BERLIN: German industry groups warned on Sunday, before European Commission President Jean-Claude Juncker meets US President Donald Trump this week, that tariffs the United States has imposed or is threatening to introduce risk harming America itself.
Citing national security grounds, Washington imposed tariffs on steel and aluminum imports from the EU, Canada and Mexico on June 1 and Trump is threatening to extend them to EU cars and car parts. Juncker will discuss trade with Trump at a meeting on Wednesday.
“The tariffs under the guise of national security should be abolished,” Dieter Kempf, head of Germany’s BDI industry association said. Juncker should tell Trump that the United States would harm itself with tariffs on cars and car parts, he told Welt am Sonntag newspaper.
The German auto industry employed more than 118,000 people in the United States and 60 percent of what they produced was exported. “Europe should not let itself be blackmailed and should put in a confident appearance in the United States,” he added.

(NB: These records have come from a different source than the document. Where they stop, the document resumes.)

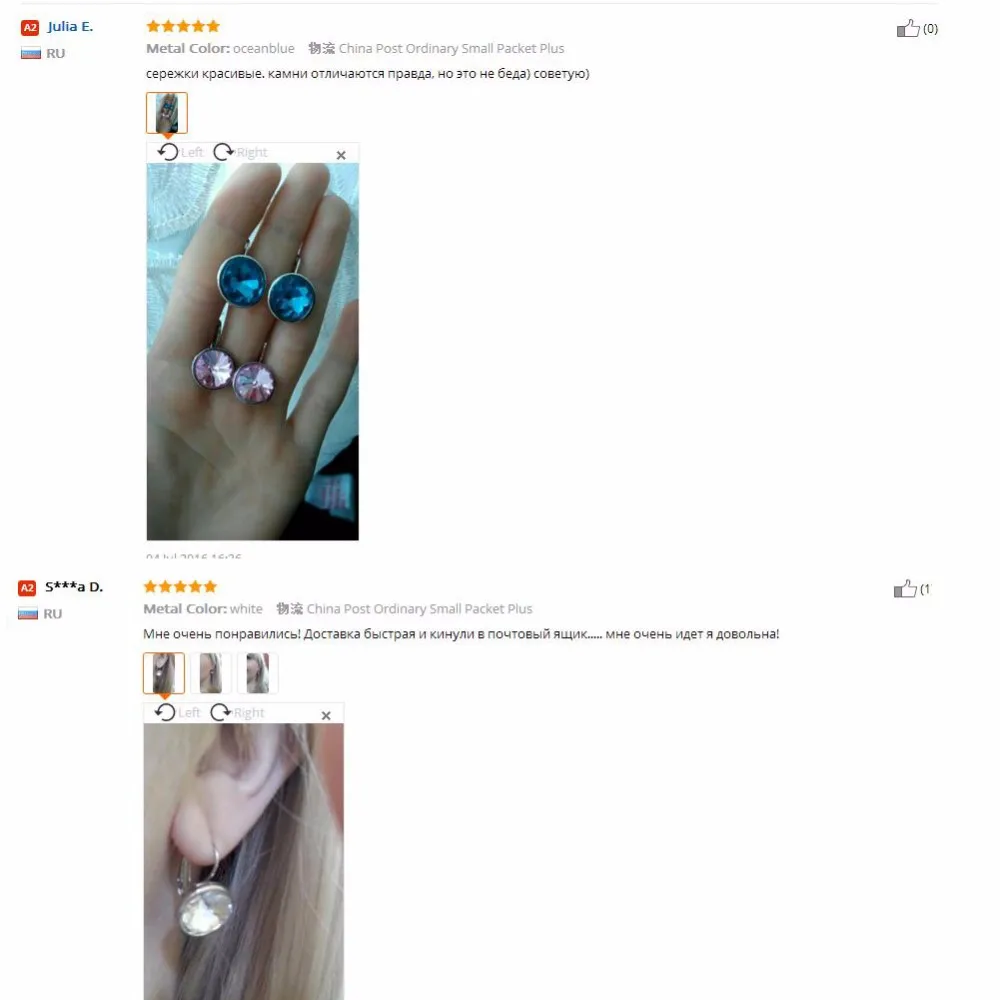Viewport: 1000px width, 1000px height.
Task: Rotate S***a D.'s ear photo left
Action: pos(177,712)
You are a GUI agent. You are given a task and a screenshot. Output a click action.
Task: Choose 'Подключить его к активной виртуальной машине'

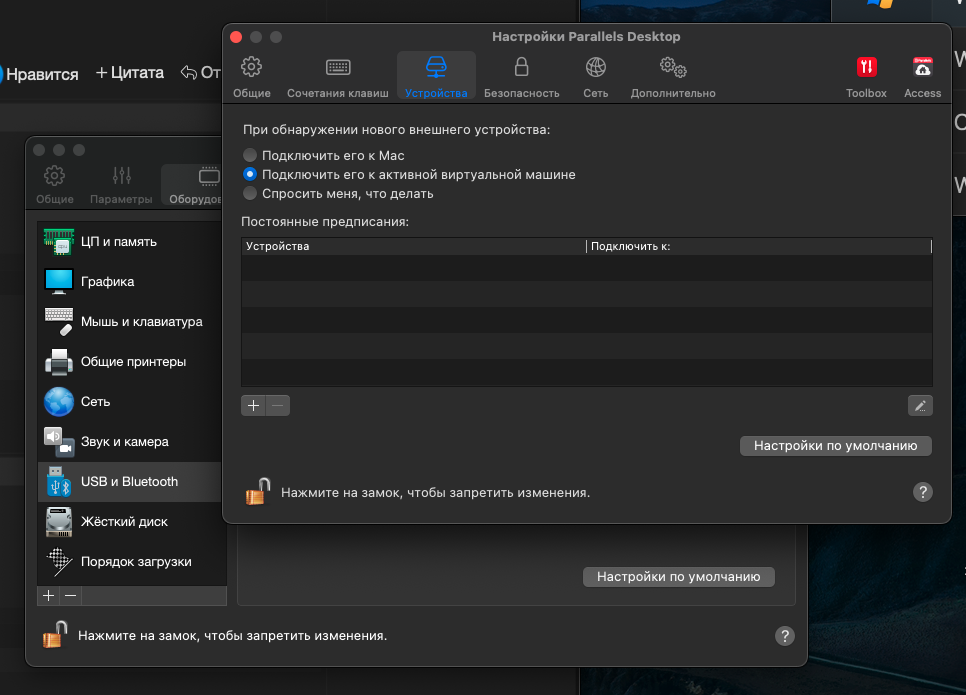click(x=250, y=175)
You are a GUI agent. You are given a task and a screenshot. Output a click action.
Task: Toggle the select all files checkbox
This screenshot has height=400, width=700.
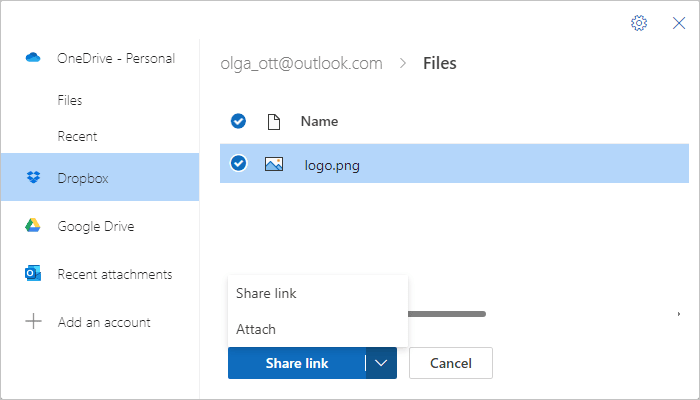coord(238,121)
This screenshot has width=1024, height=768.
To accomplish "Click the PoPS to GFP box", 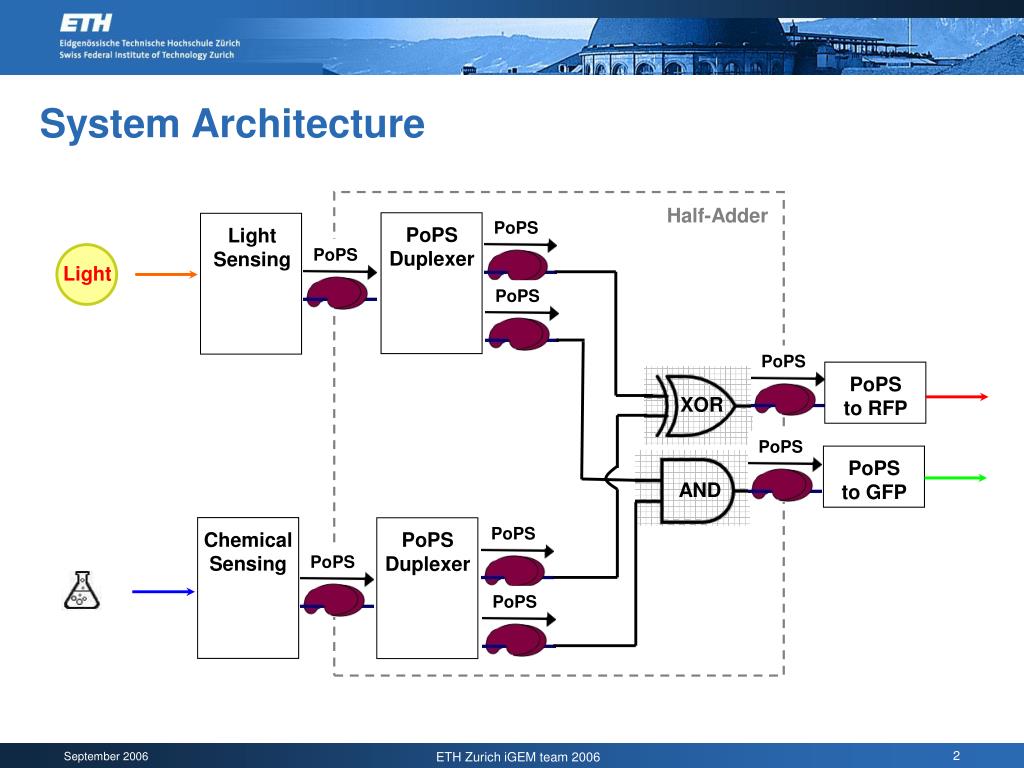I will point(874,477).
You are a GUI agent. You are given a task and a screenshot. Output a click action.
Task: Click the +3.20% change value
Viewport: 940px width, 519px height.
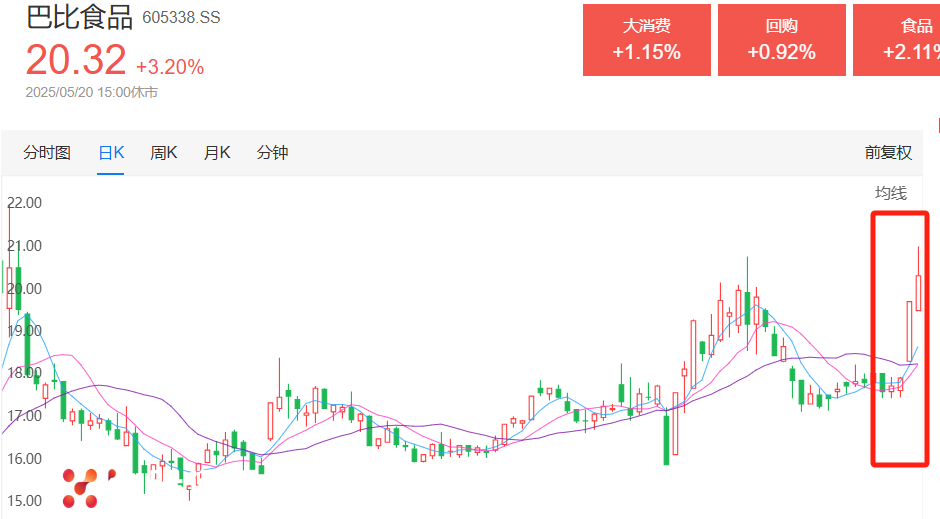click(x=170, y=67)
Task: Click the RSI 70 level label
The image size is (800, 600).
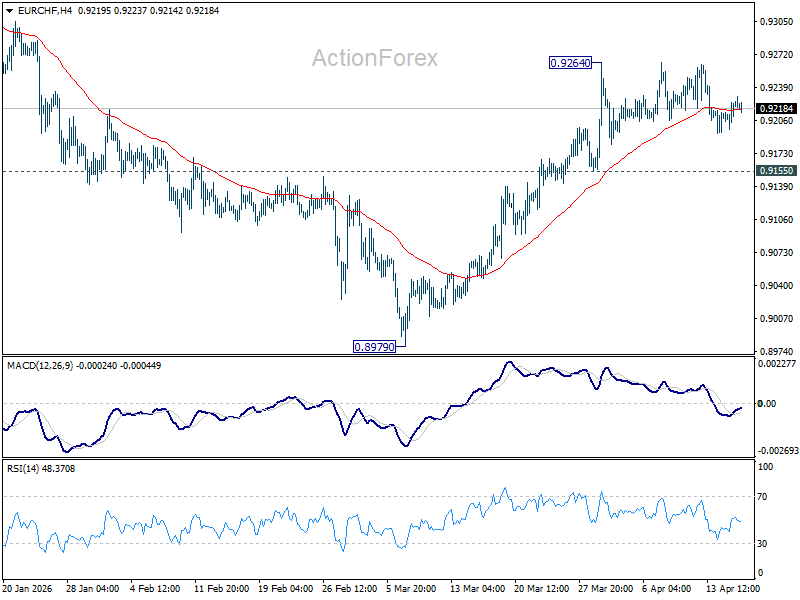Action: coord(762,497)
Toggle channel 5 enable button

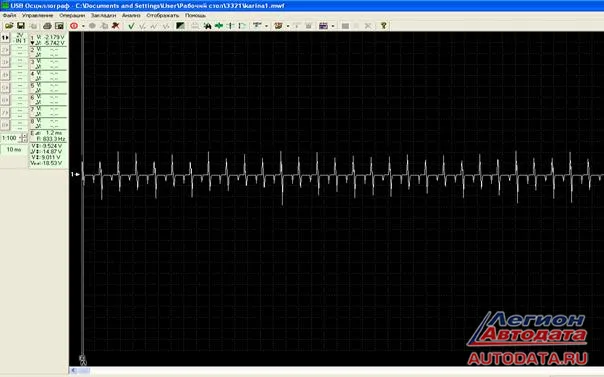[5, 87]
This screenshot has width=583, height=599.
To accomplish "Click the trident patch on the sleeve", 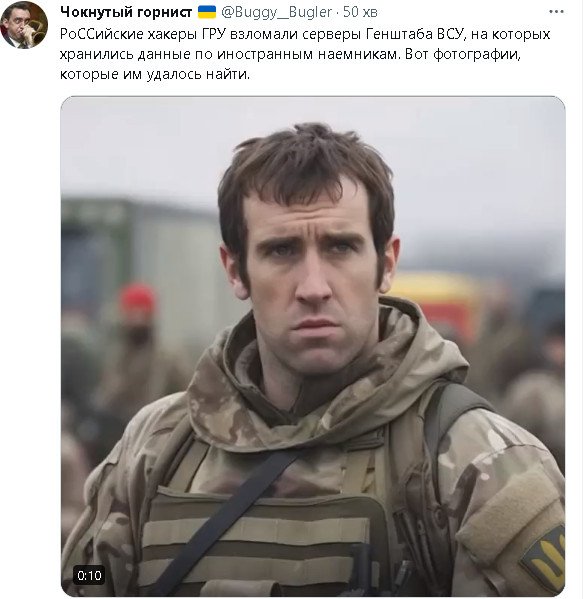I will point(543,555).

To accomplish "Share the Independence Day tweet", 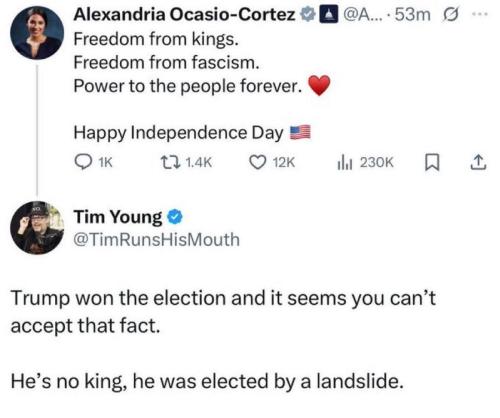I will click(478, 162).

German Economy Minister Peter Altmaier told Deutschlandfunk radio on Sunday he hoped it was still possible to find a solution that was attractive to both sides. “For us, that means we stand by open markets and low tariffs,” he said
He said the possibility of US tariffs on EU cars was very serious and stressed that reductions in international tariffs in the last 40 years and the opening of markets had resulted in major benefits for citizens.
EU officials have tried to lower expectations about what Juncker can achieve, and played down suggestions that he will arrive in Washington with a novel plan to restore good relations.
Altmaier said it was difficult to estimate the impact of any US car tariffs on the German economy, but added: “Tariffs on aluminum and steel had a volume of just over six billion euros. In this case we would be talking about almost ten times that.”
He said he hoped job losses could be avoided but noted that trade between Europe and the United States made up around one third of total global trade.
“You can imagine that if we go down with a cold in the German-American or European-American relationship, many others around us will get pneumonia so it’s highly risky and that’s why we need to end this conflict as quickly as possible.”
Eric Schweitzer, president of the DIHK Chambers of Commerce, told Welt am Sonntag the German economy had for decades counted on open markets and a reliable global trading system but added: “Every day German companies feel the transatlantic rift getting wider.”